# IBTTA's New Video



## The Davy Crockett (Sep 15, 2014)

The International Bridge, Tunnel and Turnpike Association (IBTTA) has a new video out about tolls on '*free*ways' which is linked here.

Guess what? :unsure:

It is pro-toll! 

NOT pro-duck trolls - which live under toll bridges. :giggle:

#####################################​​On a related, but different note, I got a *HUGE* (14" x 8") postcard in the mail last week telling me about several promotions for the 495 Express Lanes - which are the under used HOT lanes on Virginia's side of the Capital Beltway.

The offer that caught my eye as really questionable :blink: is *Lunch In The Fast Lane. *

For the week starting on 9/22/14, one can travel for FREE in the HOT lanes between 11:00 AM and 2:00 PM if one has an E-Z Pass. Okay, great. Get people to try the lanes and maybe folks will start using them more, and the company that built them will stop losing money

However, if one registers by 9/17, one will get a coupon for discounts at a number of restaurants, INCLUDING a 'restaurant and BREW house and a BREWERY. 

So, it seems to me, said owners are promoting driving in the "express lanes" to a brewery or brew house for a discounted lunch courtesy said owners, and then driving back to work in the express lanes. Was this really a good idea? Seems like they are promoting DWI to me. :wacko:

I think I'll avoid 495 in Virginia completely between 11 and 2 that week!


----------



## Bob Dylan (Sep 15, 2014)

Good idea to avoid 495 anytime right Scott?


----------



## The Davy Crockett (Sep 15, 2014)

jimhudson said:


> Good idea to avoid 495 anytime right Scott?


Truer words were seldom written. -_-


----------

__INFORMATION SHOWN__.
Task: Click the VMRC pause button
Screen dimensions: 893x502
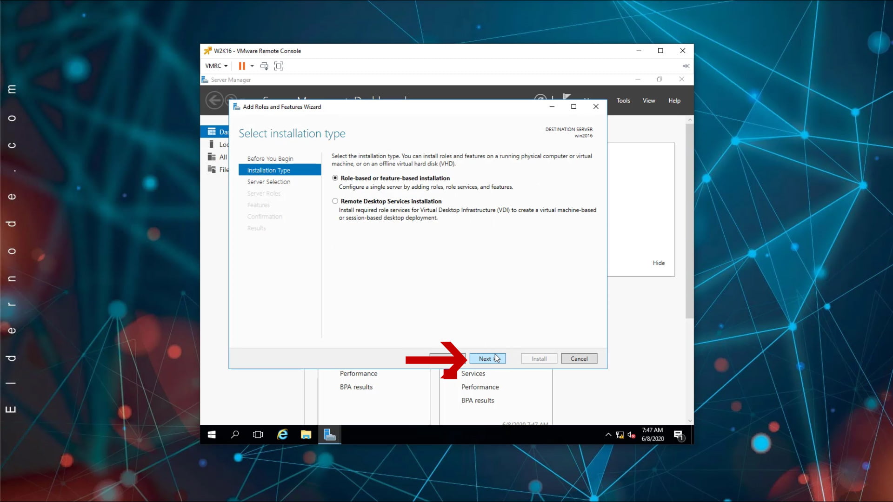Action: pyautogui.click(x=242, y=66)
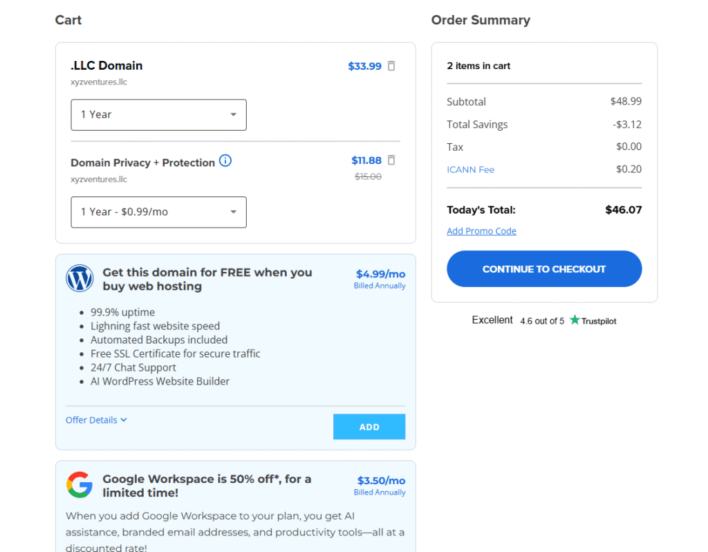Click the info icon beside Domain Privacy + Protection
This screenshot has width=708, height=552.
pos(225,161)
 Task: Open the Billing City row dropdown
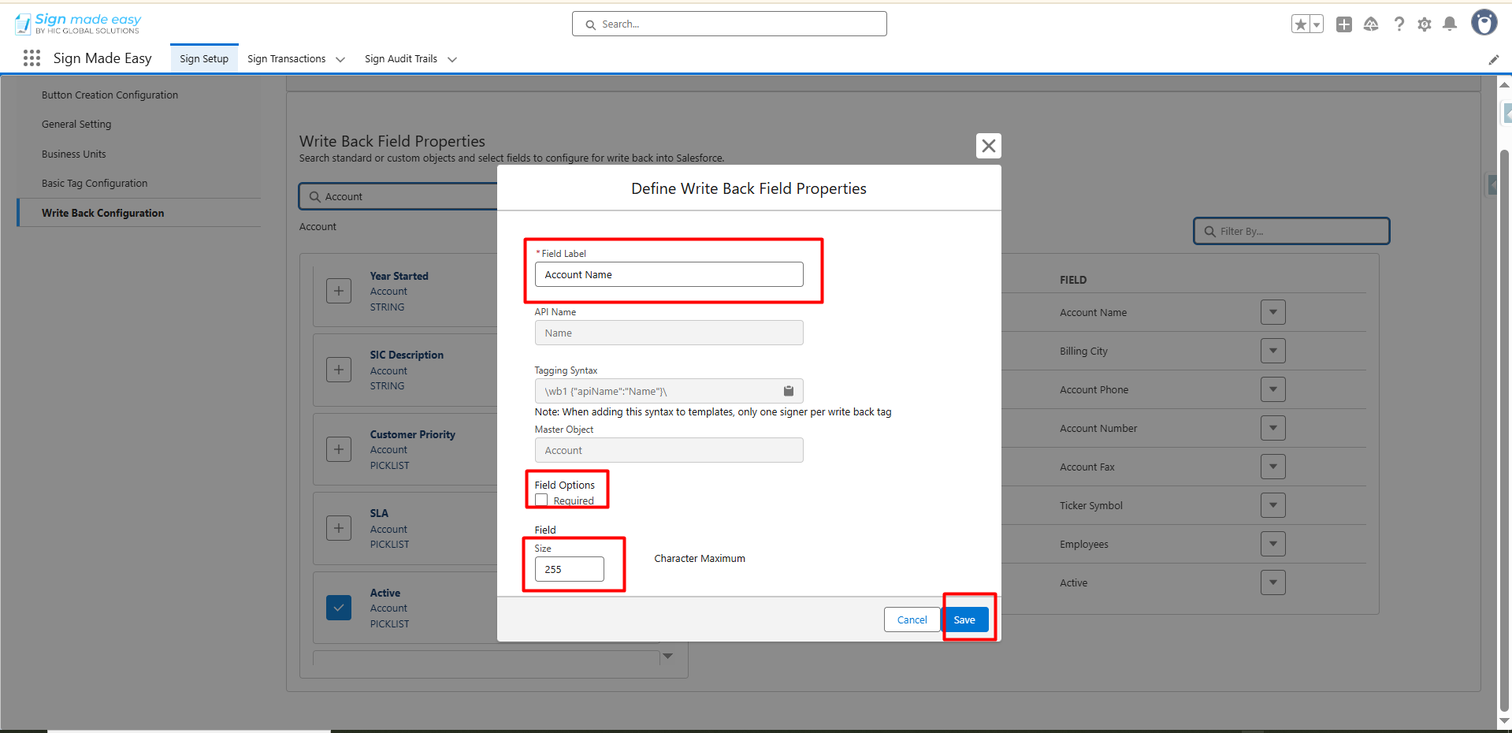pyautogui.click(x=1272, y=351)
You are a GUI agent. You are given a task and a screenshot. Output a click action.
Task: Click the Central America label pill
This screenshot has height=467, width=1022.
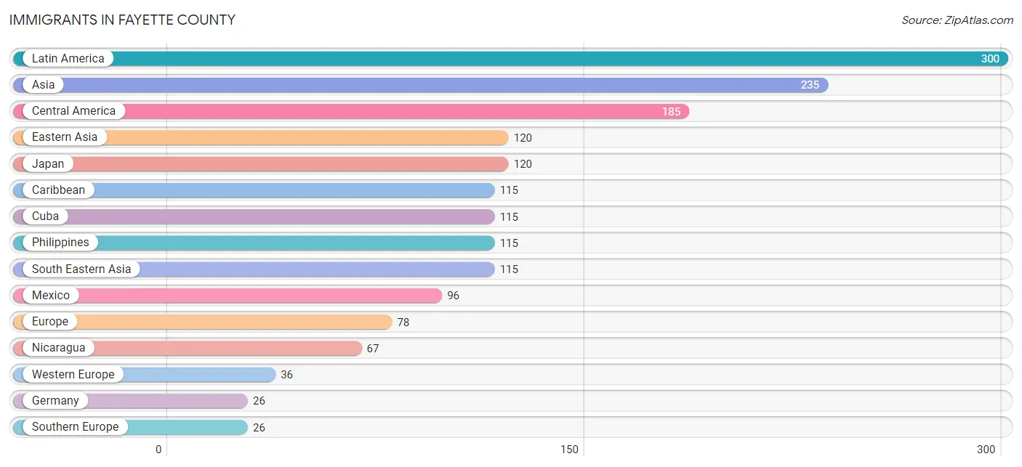coord(73,111)
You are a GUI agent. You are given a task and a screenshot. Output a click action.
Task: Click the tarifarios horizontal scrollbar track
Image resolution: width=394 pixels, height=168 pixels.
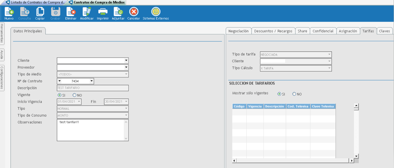click(293, 160)
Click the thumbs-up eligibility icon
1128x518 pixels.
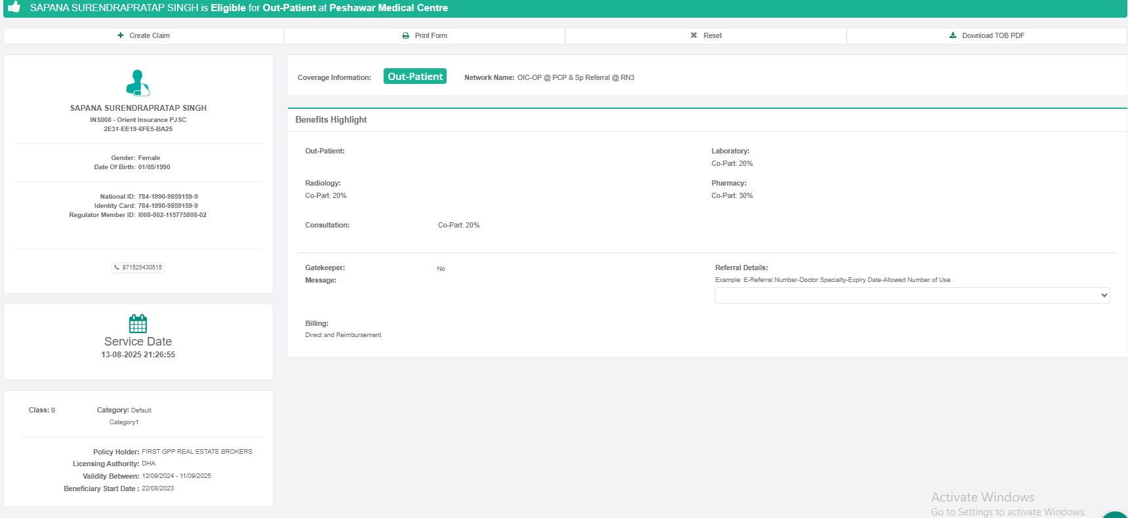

__PROBLEM SET__.
1. In the forum thread about the 495 Express Lanes, rewrite the passage from "However, if one" up to and including "and a BREWERY.", changing "coupon" to "voucher".
2. Under the "Lunch In The Fast Lane" offer described in the forum thread about the 495 Express Lanes, between which hours can someone with an E-Z Pass travel free in the HOT lanes?

__EXERCISE RESULTS__.
1.
However, if one registers by 9/17, one will get a voucher for discounts at a number of restaurants, INCLUDING a 'restaurant and BREW house and a BREWERY.

2. Between 11:00 AM and 2:00 PM.